福島県:郡山盆地に広がる扇状地(河成段丘面)
地形の特徴

扇状地,河成段丘(河岸段丘),側方侵食,三日月湖(河跡湖)

地形と地質の三次元イメージ(産総研・1/20万 シームレス地質図)
‼マウスオーバー‼  地図上にマウスを乗せてください。産総研・地質調査総合センターの「1/20万 シームレス地質図(出典,下記)」を表示します。

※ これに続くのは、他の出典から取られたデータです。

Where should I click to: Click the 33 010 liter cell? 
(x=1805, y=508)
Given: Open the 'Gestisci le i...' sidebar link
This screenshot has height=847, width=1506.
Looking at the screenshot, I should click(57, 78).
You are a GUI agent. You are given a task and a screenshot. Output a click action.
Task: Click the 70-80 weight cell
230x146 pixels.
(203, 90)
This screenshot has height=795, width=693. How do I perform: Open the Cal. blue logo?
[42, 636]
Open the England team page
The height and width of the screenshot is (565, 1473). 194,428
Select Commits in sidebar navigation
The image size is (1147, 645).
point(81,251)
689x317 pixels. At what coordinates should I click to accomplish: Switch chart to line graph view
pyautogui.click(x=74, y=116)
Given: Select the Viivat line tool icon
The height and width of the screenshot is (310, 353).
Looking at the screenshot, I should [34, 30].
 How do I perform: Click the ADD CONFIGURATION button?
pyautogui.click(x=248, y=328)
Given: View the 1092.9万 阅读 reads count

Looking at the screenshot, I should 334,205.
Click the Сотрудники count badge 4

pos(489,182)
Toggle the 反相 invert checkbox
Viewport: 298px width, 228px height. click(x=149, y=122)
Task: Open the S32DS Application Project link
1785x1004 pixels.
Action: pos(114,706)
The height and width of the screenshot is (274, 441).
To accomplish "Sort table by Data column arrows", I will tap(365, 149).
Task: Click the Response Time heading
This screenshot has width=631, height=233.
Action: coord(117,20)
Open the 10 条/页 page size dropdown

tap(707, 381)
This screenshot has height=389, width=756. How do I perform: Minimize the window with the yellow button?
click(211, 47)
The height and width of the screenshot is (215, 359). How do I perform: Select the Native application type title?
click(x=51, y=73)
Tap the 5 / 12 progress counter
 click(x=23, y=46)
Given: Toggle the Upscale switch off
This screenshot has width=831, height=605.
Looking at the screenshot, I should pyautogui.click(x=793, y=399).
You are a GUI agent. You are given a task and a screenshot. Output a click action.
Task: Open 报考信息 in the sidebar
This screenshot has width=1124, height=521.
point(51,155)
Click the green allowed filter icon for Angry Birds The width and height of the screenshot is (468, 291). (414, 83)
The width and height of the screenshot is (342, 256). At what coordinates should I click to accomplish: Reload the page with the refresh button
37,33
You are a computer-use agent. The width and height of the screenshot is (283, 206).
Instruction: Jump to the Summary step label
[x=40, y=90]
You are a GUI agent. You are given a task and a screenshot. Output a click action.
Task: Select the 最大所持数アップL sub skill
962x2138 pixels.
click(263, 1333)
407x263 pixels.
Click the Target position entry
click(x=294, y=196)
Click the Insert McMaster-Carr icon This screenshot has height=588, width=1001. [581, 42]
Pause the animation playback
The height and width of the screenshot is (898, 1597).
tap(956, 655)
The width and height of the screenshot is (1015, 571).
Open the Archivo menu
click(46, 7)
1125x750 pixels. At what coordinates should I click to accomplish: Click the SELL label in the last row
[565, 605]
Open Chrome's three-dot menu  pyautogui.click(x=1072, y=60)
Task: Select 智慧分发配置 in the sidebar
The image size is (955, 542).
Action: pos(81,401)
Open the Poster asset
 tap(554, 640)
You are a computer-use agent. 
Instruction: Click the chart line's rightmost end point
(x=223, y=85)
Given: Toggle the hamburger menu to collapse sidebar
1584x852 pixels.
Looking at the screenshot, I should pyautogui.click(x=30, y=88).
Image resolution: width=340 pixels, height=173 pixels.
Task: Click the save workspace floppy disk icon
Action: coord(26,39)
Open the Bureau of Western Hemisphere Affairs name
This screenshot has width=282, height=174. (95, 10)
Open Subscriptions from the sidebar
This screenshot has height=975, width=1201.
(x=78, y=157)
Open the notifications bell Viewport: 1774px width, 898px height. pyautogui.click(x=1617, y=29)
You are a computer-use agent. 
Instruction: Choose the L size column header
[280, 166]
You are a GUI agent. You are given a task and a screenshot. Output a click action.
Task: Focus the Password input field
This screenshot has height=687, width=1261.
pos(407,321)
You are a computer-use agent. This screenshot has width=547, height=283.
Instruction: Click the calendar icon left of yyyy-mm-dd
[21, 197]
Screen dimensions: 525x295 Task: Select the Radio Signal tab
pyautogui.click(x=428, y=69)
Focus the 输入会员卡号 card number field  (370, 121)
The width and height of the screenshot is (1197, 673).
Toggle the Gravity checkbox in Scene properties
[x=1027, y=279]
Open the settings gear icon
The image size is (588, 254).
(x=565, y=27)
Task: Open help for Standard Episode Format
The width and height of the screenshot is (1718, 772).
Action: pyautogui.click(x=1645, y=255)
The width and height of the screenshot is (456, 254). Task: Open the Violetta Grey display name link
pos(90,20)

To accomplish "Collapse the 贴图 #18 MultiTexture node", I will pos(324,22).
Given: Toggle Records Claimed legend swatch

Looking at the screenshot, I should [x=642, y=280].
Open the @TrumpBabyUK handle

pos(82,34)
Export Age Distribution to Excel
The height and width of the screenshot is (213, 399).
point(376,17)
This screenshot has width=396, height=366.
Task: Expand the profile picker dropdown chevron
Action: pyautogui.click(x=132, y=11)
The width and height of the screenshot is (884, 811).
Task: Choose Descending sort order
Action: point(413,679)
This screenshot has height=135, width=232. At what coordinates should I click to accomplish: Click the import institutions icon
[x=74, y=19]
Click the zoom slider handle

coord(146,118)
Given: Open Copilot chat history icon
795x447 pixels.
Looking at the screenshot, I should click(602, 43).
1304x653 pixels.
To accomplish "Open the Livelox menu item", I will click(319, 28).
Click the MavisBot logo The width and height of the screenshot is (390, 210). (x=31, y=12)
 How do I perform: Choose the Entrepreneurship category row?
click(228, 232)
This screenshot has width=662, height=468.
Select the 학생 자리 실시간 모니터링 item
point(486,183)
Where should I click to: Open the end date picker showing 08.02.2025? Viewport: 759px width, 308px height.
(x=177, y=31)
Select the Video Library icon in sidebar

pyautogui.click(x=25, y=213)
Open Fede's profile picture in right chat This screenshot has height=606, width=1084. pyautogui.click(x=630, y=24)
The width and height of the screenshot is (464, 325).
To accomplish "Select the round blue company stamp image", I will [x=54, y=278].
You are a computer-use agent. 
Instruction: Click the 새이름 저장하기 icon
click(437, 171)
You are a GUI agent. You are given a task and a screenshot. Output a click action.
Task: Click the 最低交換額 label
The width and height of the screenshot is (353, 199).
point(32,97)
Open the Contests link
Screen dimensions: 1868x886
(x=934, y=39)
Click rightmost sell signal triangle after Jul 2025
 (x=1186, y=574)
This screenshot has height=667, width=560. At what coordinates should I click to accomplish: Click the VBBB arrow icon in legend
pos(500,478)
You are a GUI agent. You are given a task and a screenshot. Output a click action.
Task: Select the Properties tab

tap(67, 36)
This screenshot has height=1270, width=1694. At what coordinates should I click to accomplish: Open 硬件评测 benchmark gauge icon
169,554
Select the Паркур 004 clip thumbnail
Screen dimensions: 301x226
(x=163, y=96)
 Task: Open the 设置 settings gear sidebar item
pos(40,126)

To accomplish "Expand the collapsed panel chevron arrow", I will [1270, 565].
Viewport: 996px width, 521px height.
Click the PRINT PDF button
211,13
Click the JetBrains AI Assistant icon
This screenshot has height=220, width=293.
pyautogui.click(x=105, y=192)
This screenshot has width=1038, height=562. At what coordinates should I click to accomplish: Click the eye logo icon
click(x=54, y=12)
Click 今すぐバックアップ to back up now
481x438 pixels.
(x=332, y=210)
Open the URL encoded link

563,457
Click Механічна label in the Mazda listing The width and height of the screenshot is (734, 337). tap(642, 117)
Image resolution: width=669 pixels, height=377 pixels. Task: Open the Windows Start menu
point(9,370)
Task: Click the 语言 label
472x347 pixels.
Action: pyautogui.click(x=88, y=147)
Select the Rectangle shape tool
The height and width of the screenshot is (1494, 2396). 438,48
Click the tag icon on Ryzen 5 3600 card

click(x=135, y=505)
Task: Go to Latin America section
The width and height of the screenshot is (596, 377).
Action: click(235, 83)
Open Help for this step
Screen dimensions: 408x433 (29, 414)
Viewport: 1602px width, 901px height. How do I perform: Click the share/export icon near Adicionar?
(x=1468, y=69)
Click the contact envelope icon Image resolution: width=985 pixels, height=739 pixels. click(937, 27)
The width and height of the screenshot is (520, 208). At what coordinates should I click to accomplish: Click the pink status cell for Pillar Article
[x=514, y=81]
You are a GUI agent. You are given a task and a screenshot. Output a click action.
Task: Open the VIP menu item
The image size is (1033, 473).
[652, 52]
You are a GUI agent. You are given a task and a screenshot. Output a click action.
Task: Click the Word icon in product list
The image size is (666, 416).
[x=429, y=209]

「郡山盆地」の特徴は,西側の脊梁山脈から流れ出た「扇状地」が巨大であって,盆地を貫流する「阿武隈川」を東側の隅に押しやってしまったことでしょう。
扇状地の形成は,第四紀更新世後期更新世前期(約10万年前頃)から始まり,後期更新世後期(2万年前頃)まで継続した,と考えられています。
標高段彩図

「郡山駅」のほぼ西側に分布する「扇状地(河成段丘面)」の末端部です。
段丘面の標高は,概ね250m~260mとなっていますが,「阿武隈川」の「氾濫原(河床堆積物)」では約230mとなっていて,その差が20m以上もあります。
扇状地はもっと先(東側)まで届いていたのですが,阿武隈川が削り取ってしまった,と勝手に想像しています。
標高データによる地形断面図(概略),記事・引用情報・参考情報

地形断面図は,国土地理院の5mDEM(高空レーザ測量)を利用して推定しました。
現場検証などを行っていないため,確定的ではありません。目安とお考えください

【記事】

  • 「郡山盆地」は,地下水位の低い「扇状地(河成段丘)」が広がっているため,地表水に乏しい,という特徴があります。
  • このため,「猪苗代湖」を水源とする「安積疏水(あさかそすい)」が建設されました。
    目的は「灌漑用水」です。

【引用情報】

【参考情報】

【お断り】

【参考】標高段彩図の三次元イメージ : 阿武隈川が残した三日月湖

「郡山駅」の約3.5km南に,「阿武隈川」の蛇行の跡が残っています。
阿武隈川本流と,左岸に合流する「笹原川」のいずれもが,堤防工事など河成改修が行われているので,
古阿武隈川や古笹原川と阿武隈川本流の繋がり方など,かつての流れを想像することは不可能です。